Simms v. Guthri, 13 U.S. 9 Cranch 19 19 (1815)

Simms v. Guthri

13 U.S. (9 Cranch) 19

Syllabus

The land law of Virginia, which gives a right of preemption to those who had marked and improved land before the year 1778, refers that right to the time when the improvement was made and to the time of the passage of the act, and not to the time when the claim for such preemption was made before the court of commissioners.

If an entry be made by the assignee of a preemption right, it will be good although the name of the assignor be not mentioned in the entry if the entry refers to the warrant and if it mentions an improvement, provided the place be described with sufficient certainty in other respects.

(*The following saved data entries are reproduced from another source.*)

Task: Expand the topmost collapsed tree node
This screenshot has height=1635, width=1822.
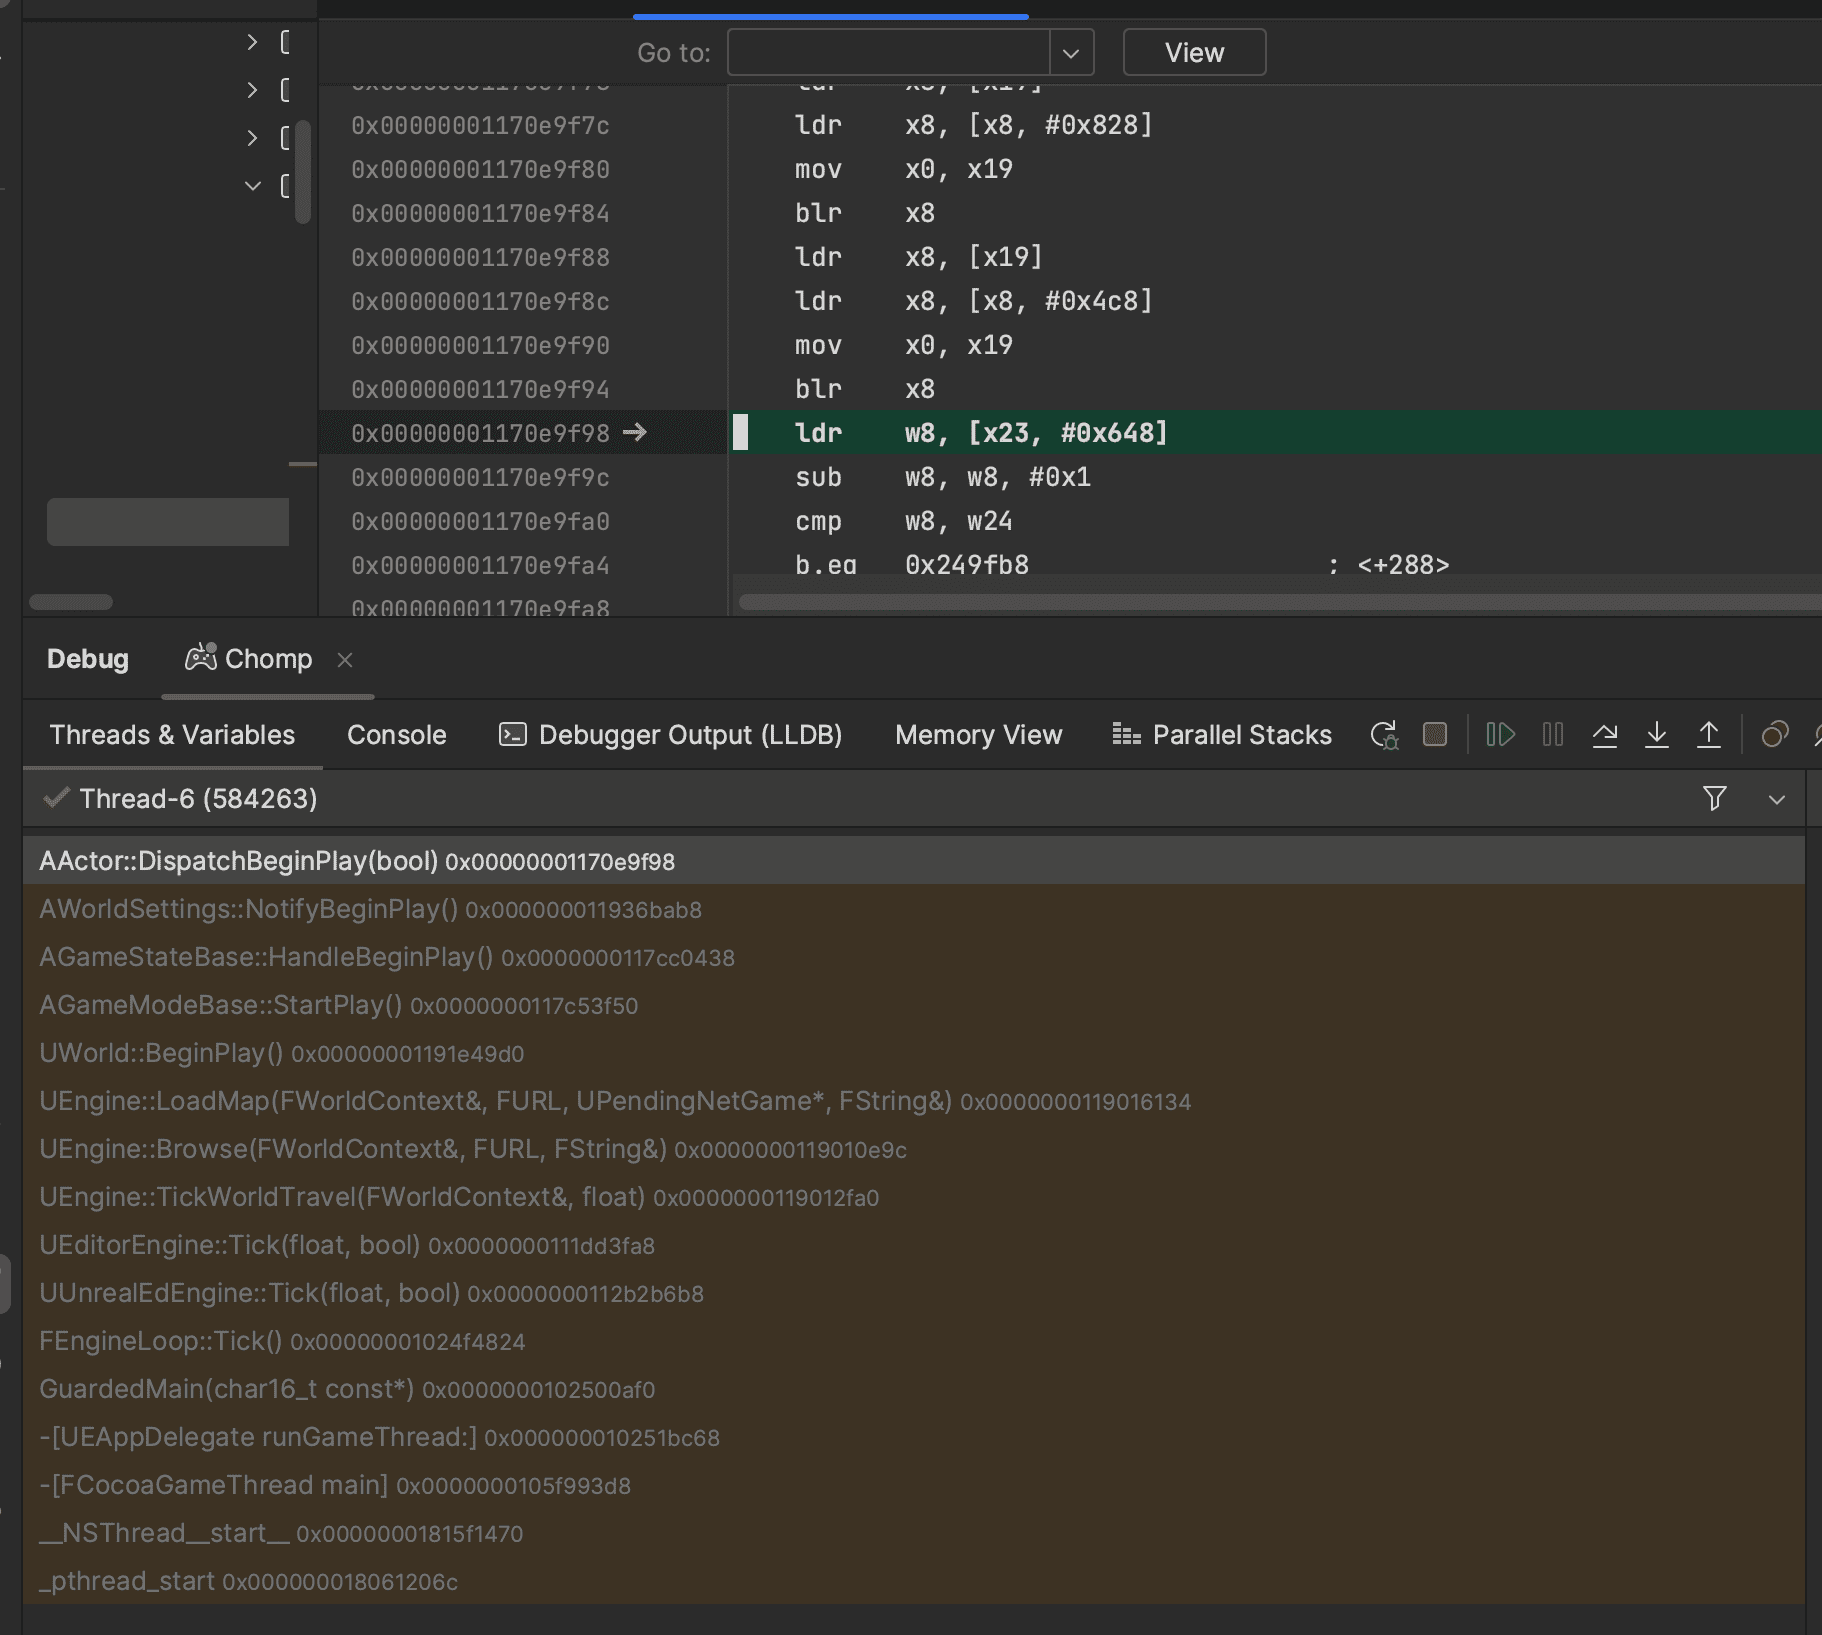Action: (252, 42)
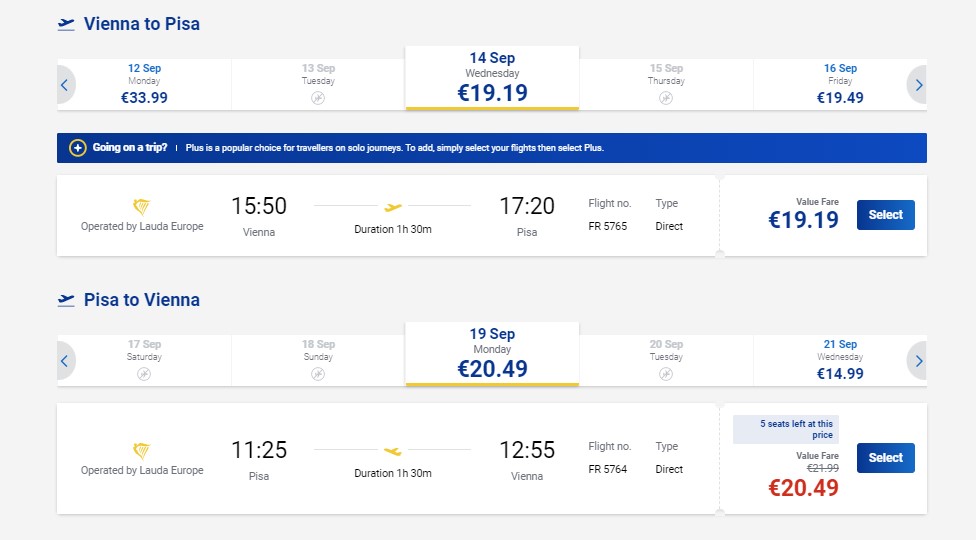
Task: Click the 19 Sep Monday €20.49 date
Action: click(492, 354)
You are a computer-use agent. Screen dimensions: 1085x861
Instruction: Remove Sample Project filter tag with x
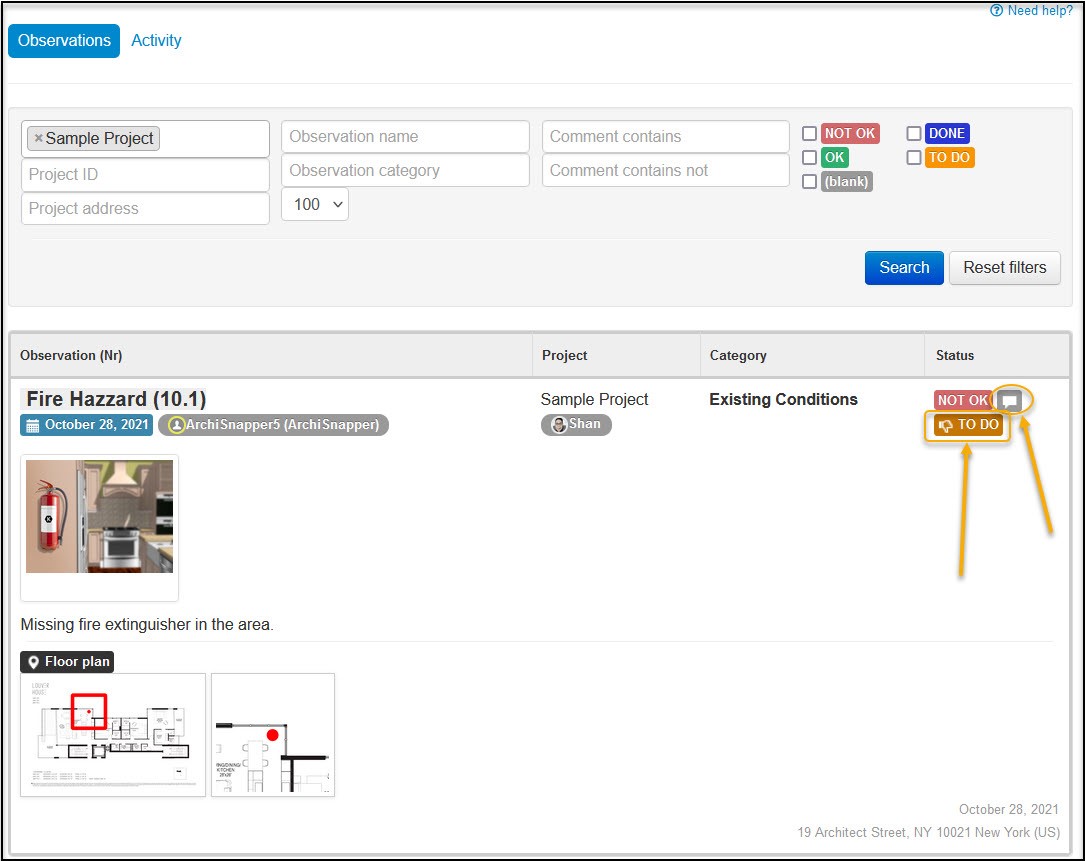click(39, 138)

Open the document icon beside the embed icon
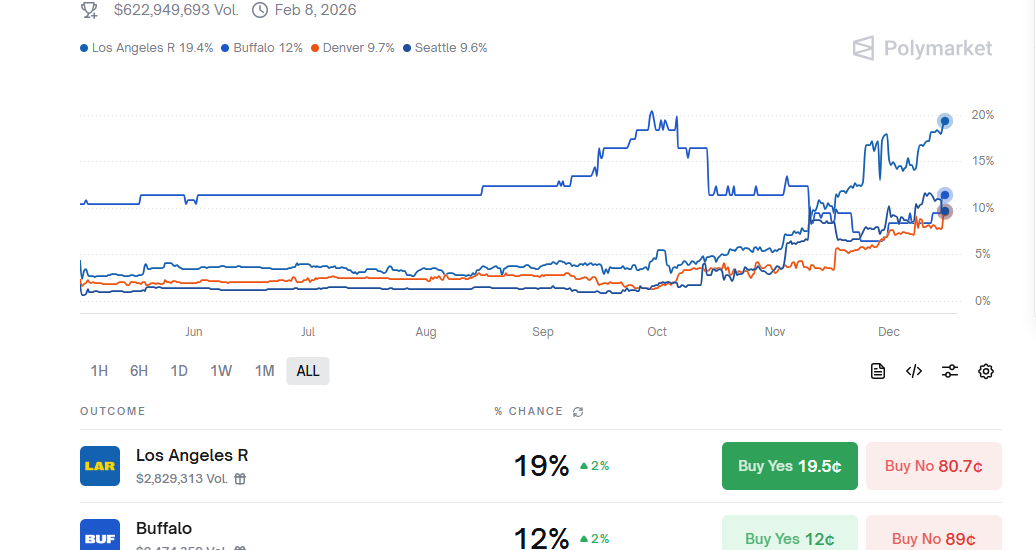coord(878,372)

A bill in equity to enjoin a judgment at law is not to be considered as an original bill, and therefore it is not necessary in a court of limited jurisdiction to make other parties if the introduction of those parties should create a doubt as to the jurisdiction of the court.

A complainant in equity cannot obtain a decree for more than he has asked in his bill.

The facts of the case, as stated by THE CHIEF JUSTICE in delivering the opinion of the Court, were as follow:

Charles Simms, the plaintiff in error, having obtained a judgment in ejectment for certain lands lying in Kentucky, in possession of the defendants for which the said Simms held a patent prior to that under which the defendants claimed, a bill of injunction was filed by them praying that he might be decreed to convey to them so much of the land in their possession as was included within his patent.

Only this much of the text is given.